§ Passage to read
####################

Counseling and Psychological Services at Southern Utah University offers a LGBTQIA+ Community Support Group to support and help those a part of the community make connections.
According to their mission statement, “This group is an opportunity for LGBTQIA+ students, faculty, staff, and allies to get together, learn from, and support each other. Pertinent issues such as coming out to parents, the challenges or balancing academics and dating, relationship challenges, discrimination and advocate burn out are discussed.”
Held from 3-4 p.m. on Thursdays until April 20 except for the week of spring break, students can join via this Zoom link.
Dr. Kristina Johnson, a staff psychologist at SUU, runs the group. Johnson also runs the Mindfulness Self Compassion Group, which adopted its self compassion emphasis during the fall semester.
Students who attend the group don’t need to receive a referral from CAPS. Because it’s a drop-in group, students also aren’t required to attend each week and can begin attending the group at any point during the semester.

####################

(Dataset entries)
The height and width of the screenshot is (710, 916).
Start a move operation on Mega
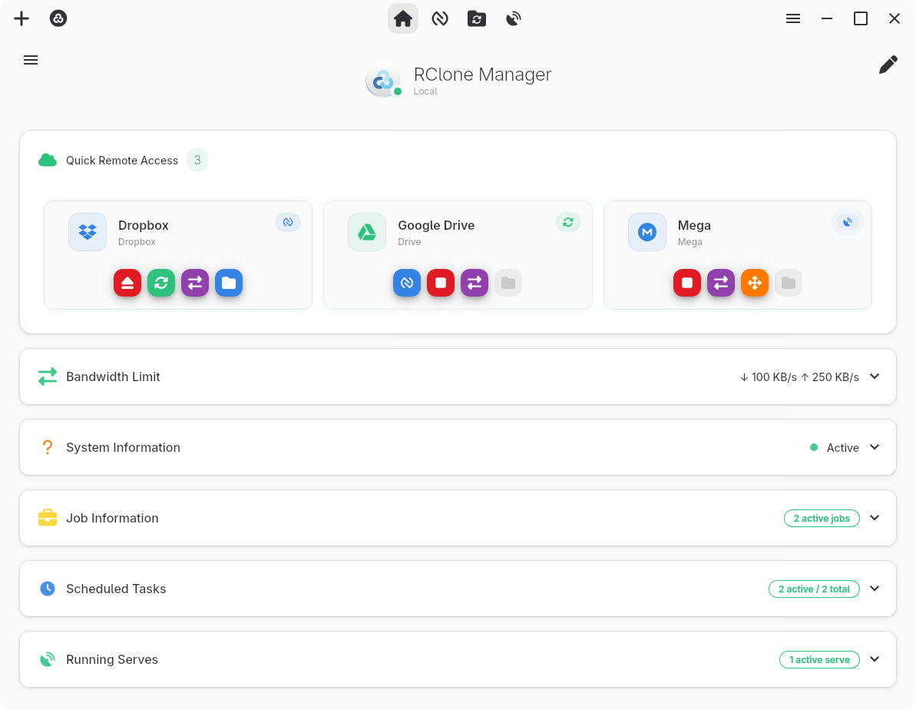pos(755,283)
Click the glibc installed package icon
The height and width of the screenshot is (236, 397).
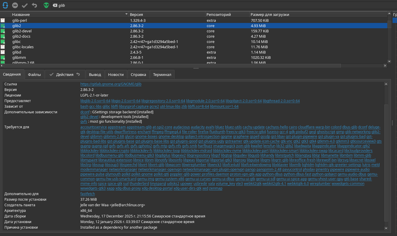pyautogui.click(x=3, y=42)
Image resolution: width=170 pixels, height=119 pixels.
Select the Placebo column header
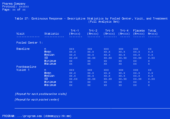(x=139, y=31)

####################

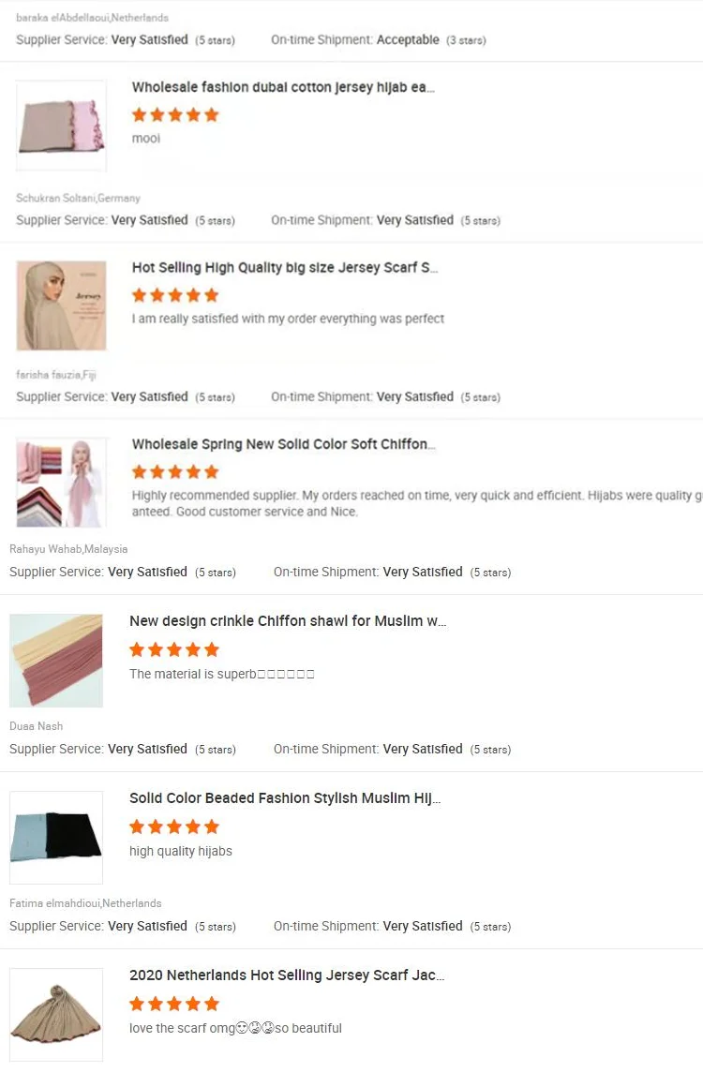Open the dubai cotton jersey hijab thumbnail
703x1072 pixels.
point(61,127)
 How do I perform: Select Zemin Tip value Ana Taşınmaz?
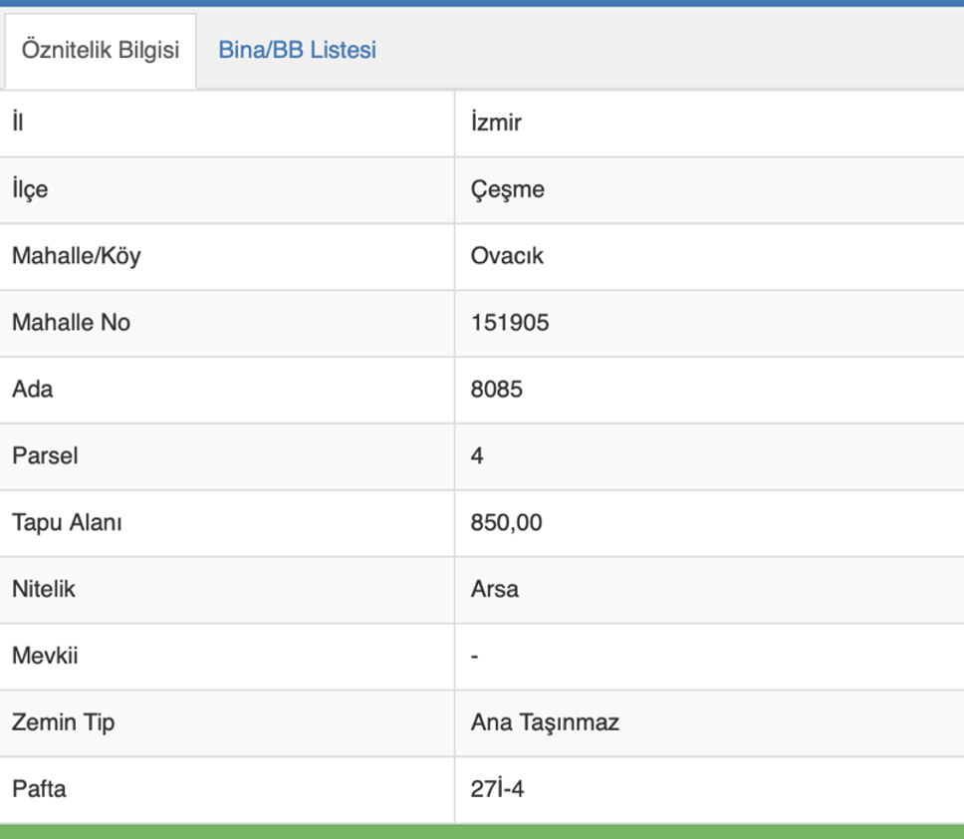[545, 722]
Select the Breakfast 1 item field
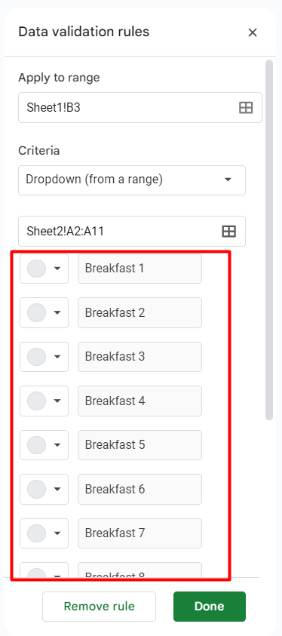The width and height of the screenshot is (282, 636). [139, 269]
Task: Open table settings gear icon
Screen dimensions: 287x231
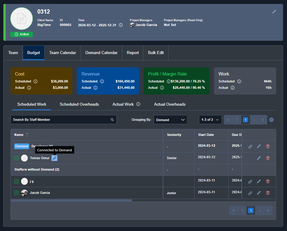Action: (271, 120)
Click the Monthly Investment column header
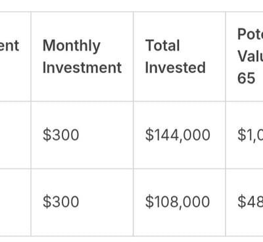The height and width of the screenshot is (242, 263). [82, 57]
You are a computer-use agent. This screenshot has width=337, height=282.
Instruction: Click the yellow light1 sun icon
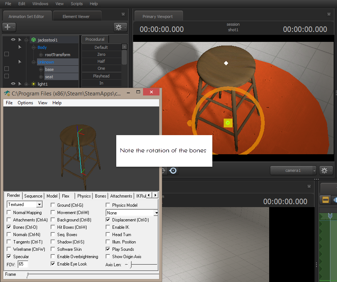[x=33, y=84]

####################

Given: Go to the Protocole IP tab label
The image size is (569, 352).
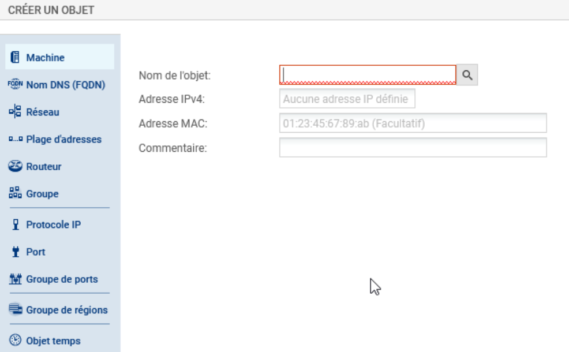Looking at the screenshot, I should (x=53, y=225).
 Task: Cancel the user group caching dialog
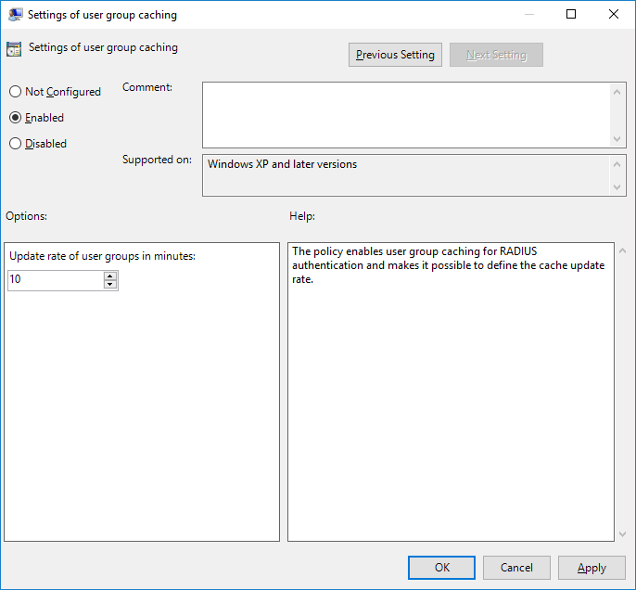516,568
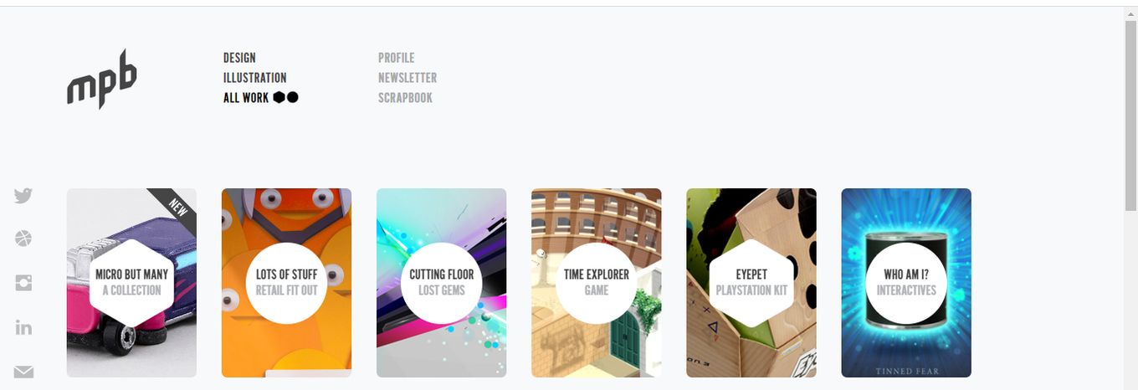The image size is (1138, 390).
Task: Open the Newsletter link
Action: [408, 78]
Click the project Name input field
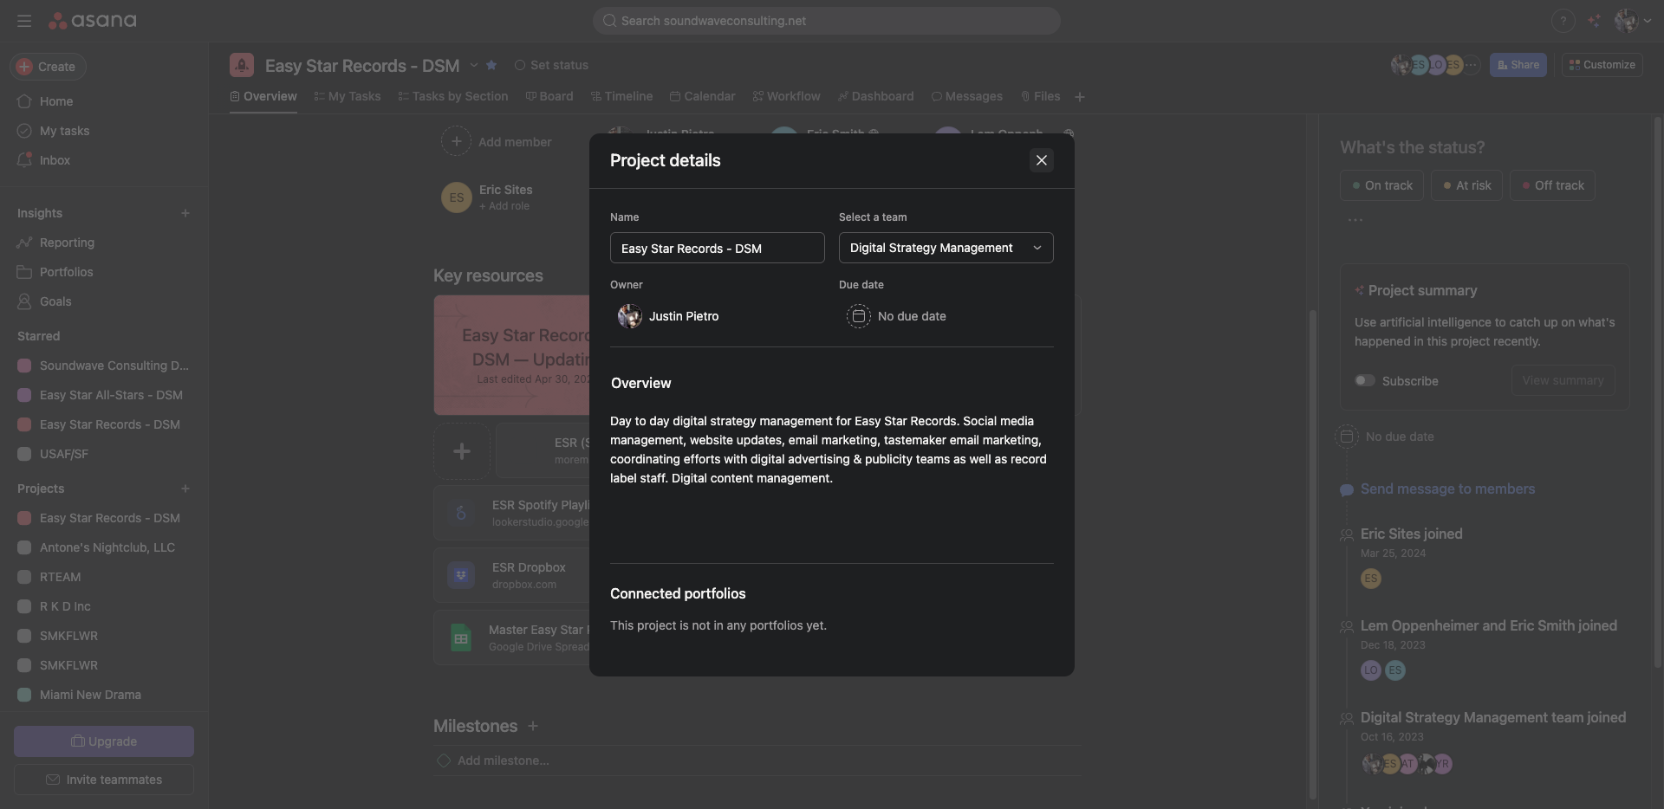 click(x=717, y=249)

####################

§ Requirement 1
According to the support group article, who runs the LGBTQIA+ Community Support Group?
§ Requirement 2
Reproduce word for word the portion of the support group article starting with "Counseling and Psychological" and going on through "the fall semester.".

§ Exercise response 1
Dr. Kristina Johnson, a staff psychologist at SUU, runs the group.

§ Exercise response 2
Counseling and Psychological Services at Southern Utah University offers a LGBTQIA+ Community Support Group to support and help those a part of the community make connections.
According to their mission statement, “This group is an opportunity for LGBTQIA+ students, faculty, staff, and allies to get together, learn from, and support each other. Pertinent issues such as coming out to parents, the challenges or balancing academics and dating, relationship challenges, discrimination and advocate burn out are discussed.”
Held from 3-4 p.m. on Thursdays until April 20 except for the week of spring break, students can join via this Zoom link.
Dr. Kristina Johnson, a staff psychologist at SUU, runs the group. Johnson also runs the Mindfulness Self Compassion Group, which adopted its self compassion emphasis during the fall semester.